• **Exercise goal**:
Write out, word for word, the stretch of the alcohol blog's about page starting with "About this Blog" and going on through "was an alcoholic.".

• **Page text**:
About this Blog

Welcome to Po'Nutrition Fax! This blog is about alcohol - it has nothing to do with health or wellness, and the only relationship between this and Edgar Allen Poe is that he was an alcoholic.

I used to work in a liquor store and developed a taste for all different types of booze. As my collection grew, I felt the need to share my knowledge of, interest in, and experiences with my purchases - from the standards (e.g. whisk(e)y, gin) to the less-than-standard (e.g. kirschwasser, raki). You'll also find a lot on beer (another love of mine).

This is not about how much I can drink nor do I promote over-excess of alcohol. As with most blogs, there is some self-reflection included with most of the reviews. The point is to encourage everyone to reflect on what they drink.

Leave comments or ask questions! Also, "follow" me if you like what you read - I am not making money from this blog but if I see more interest in this and hear some feedback, it will encourage me to write more.


Tuesday, December 30, 2014

Thoughts on Vodka

I have one post about vodka.

• **Information shown**:

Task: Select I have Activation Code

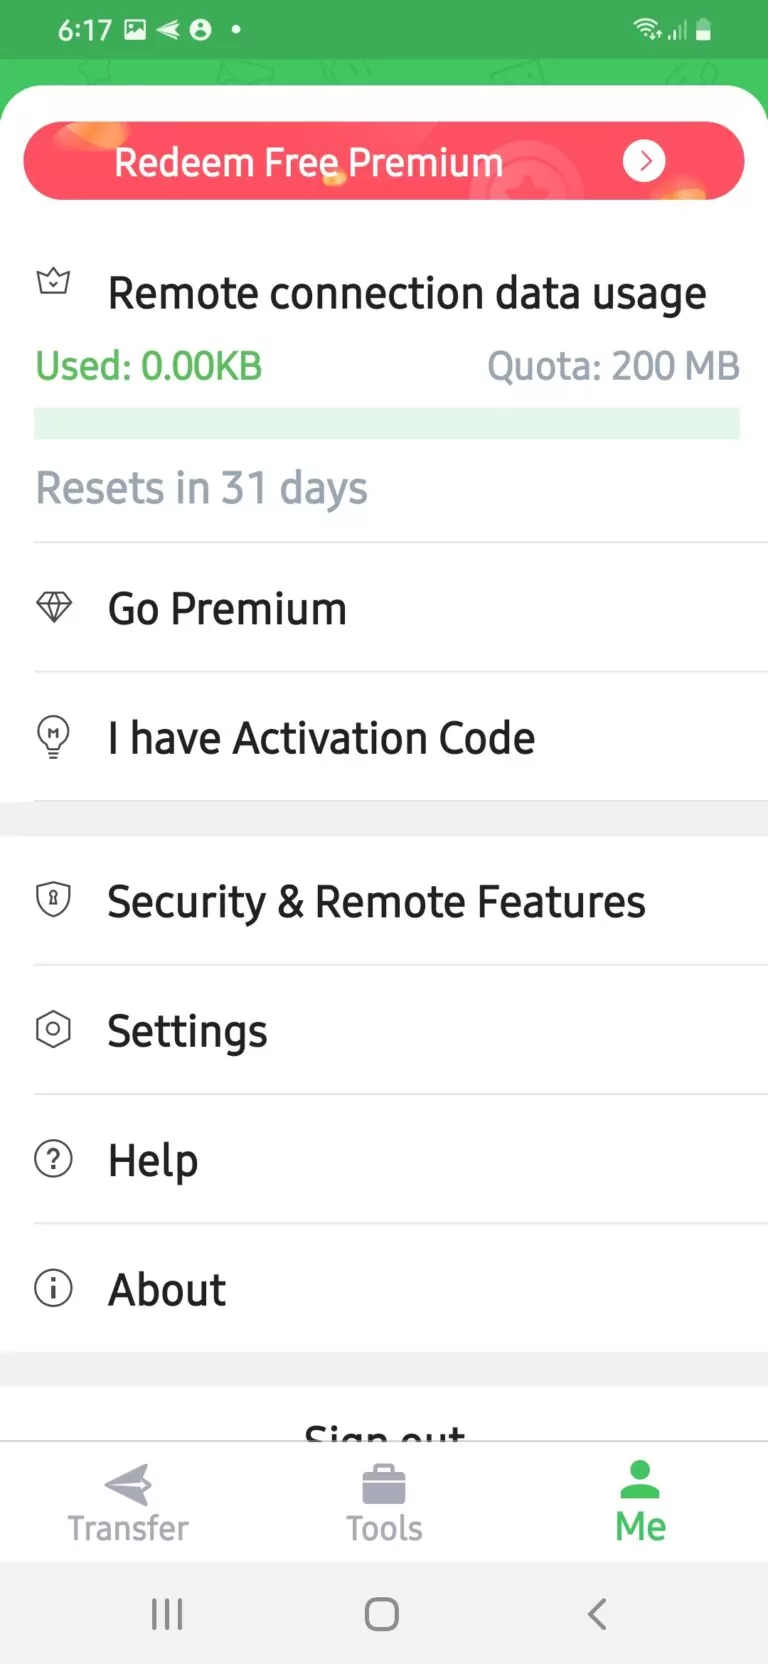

• **Exercise answer**:
About this Blog

Welcome to Po'Nutrition Fax! This blog is about alcohol - it has nothing to do with health or wellness, and the only relationship between this and Edgar Allen Poe is that he was an alcoholic.